What is clear is that it would not be as rich without these influences and multiple interventions.

This book tells the myriad stories of a specific group of immigrants – highly skilled but almost unknown modernist designers, photographers, architects and manufacturers who came to Australia to flee Hitler’s Europe during and after WWII. It traces their lives, their work and their legacy. Their arrival had a profound impact on what was at that time a very Anglo-centric nation. They helped shape Australian culture from the 1930s to the 1960s and onwards – during the postwar building boom, when the suburbs exploded and cities evolved in a high-rise motion.

We spend a lot of our time publishing our own stories about the people and ideas that have shaped and continue to shape Hotel Hotel.
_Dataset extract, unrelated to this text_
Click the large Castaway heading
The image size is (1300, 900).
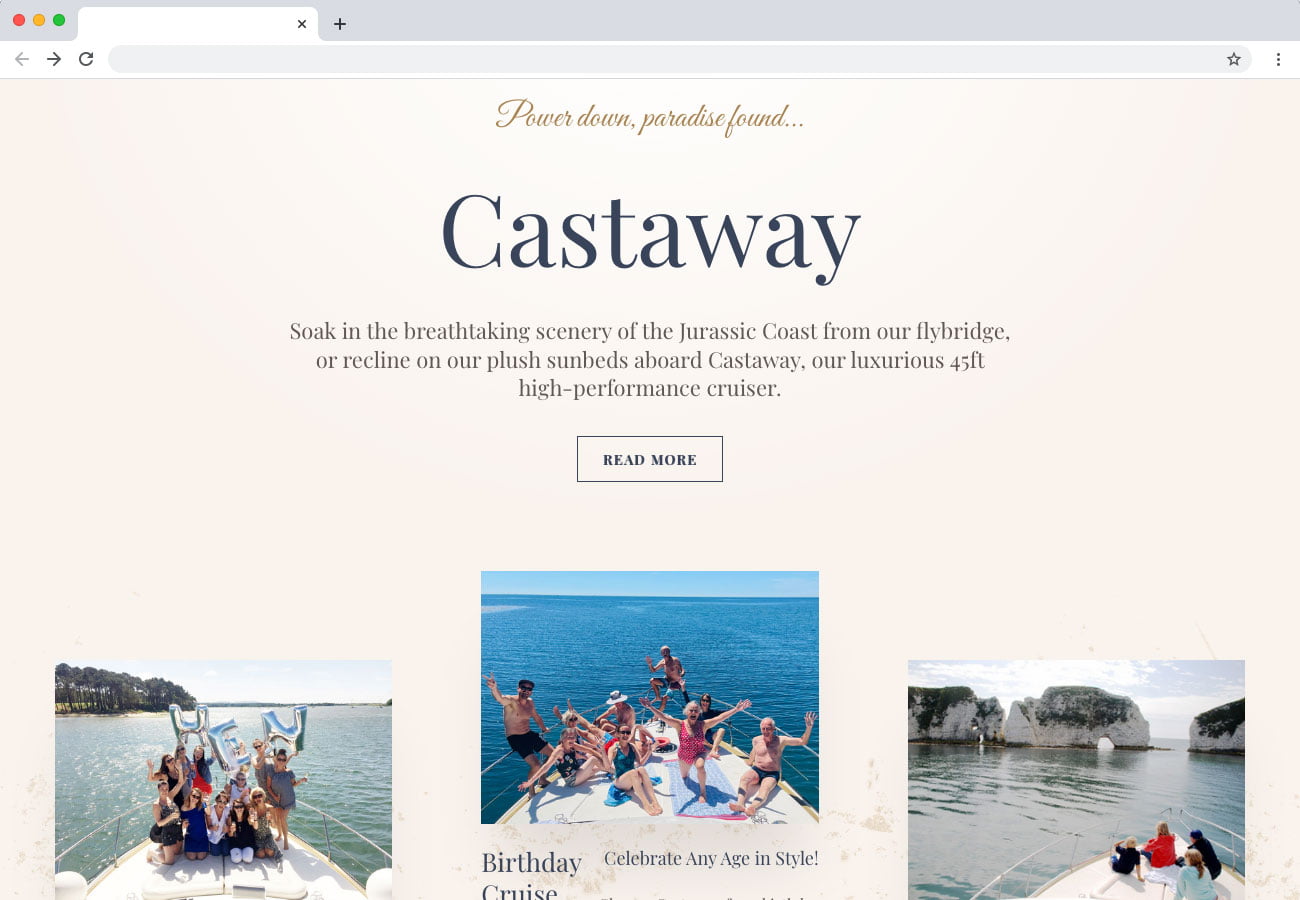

Beyond aesthetics and an appreciation for design, our spaces and furnishings speak of people, traditions and divergent ways of thinking. Stories of migration to Australia are also ones we tell. The Salon and Dining rooms, where food and drink are served on the ground floor, are our loving salute to the often over-the-top living rooms of Greeks and Italians who arrived here post WWII. In these rooms we have collected a number of mid-century furniture pieces. Central to the space is the work of European cabinetmakers of the likes of Paul Kafka and Michael Gerstl. We acquired these pieces through our close friendship with Ken Neale who spent the last 25 years on an object and furniture hoarding spree that took him all over Australia and New Zealand.

As custom-made pieces without a label or maker’s mark, their origins were not easy to trace. Through much research however their stories have unfolded. They tell of the postwar homes they once occupied, but also of the craftspeople who made them. We are drawn to these pieces for their familiarity as well as their craftsmanship. We like how they morphed, slightly awkward, to take on ‘Australian’ attributes – as an animal might evolve over time when taken from its natural habitat and placed into a foreign environment. These pieces seem odd when compared to those from Europe. Their oddity makes them beautiful – you can see the hand of the maker; they aren’t machine-made carbon copies. They are imperfect and uniquely human.
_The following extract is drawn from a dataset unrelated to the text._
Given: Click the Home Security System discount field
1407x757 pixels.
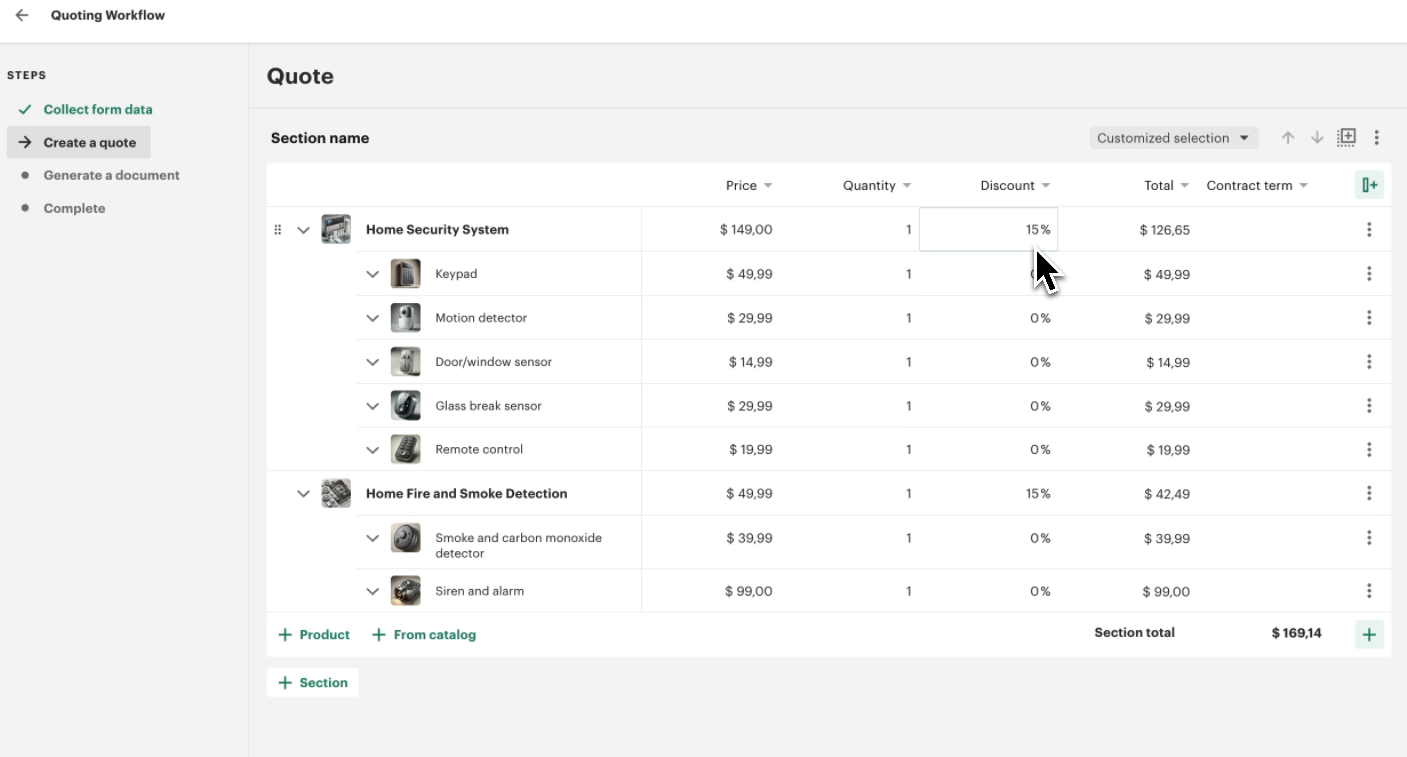Looking at the screenshot, I should pos(988,230).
Through The Other Moderns, we have learnt more about this furniture, its patrons and producers. We are proud to support this valuable resource in a field where so little information has previously been available. These stories of European designers working in Sydney we believe will be an Australian design reference – the first contribution to what we hope will be a growing body of knowledge.
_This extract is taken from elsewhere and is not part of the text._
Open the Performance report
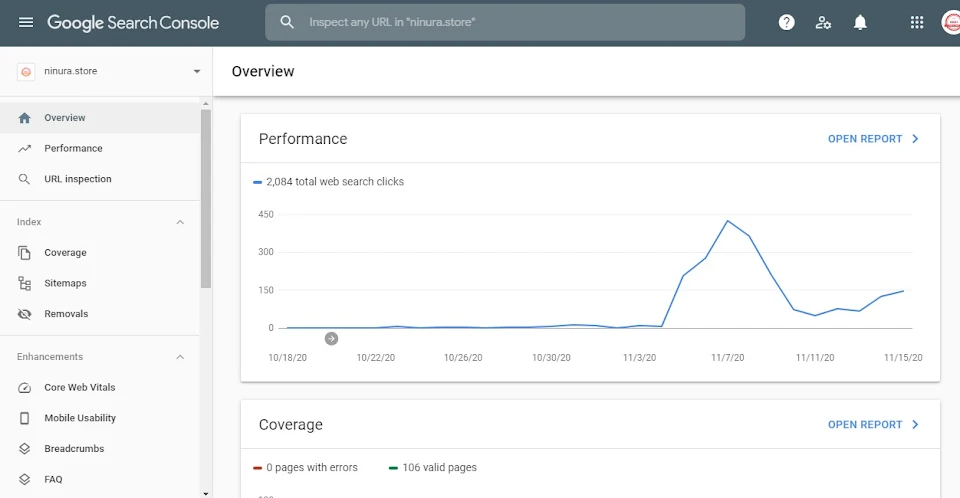The height and width of the screenshot is (498, 960). tap(873, 139)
Reading the The Other Moderns I cannot help but think of the enormous contribution migrants make to our society. While the book comments on a specific subset of our migrant population, the same is true of arrivals from all countries and of all vocations. A timely message as we push to welcome a new generation of migrants and refugees to Australia.

For when we share, we have more.

Notes

‘The Other Moderns’ is a 300-page book of stories about Sydney’s little-known émigré architects, interior designers and furniture makers working from the 1930s to 1960s co-produced by Hotel Hotel and NewSouth Publishing and edited by Rebecca Hawcroft.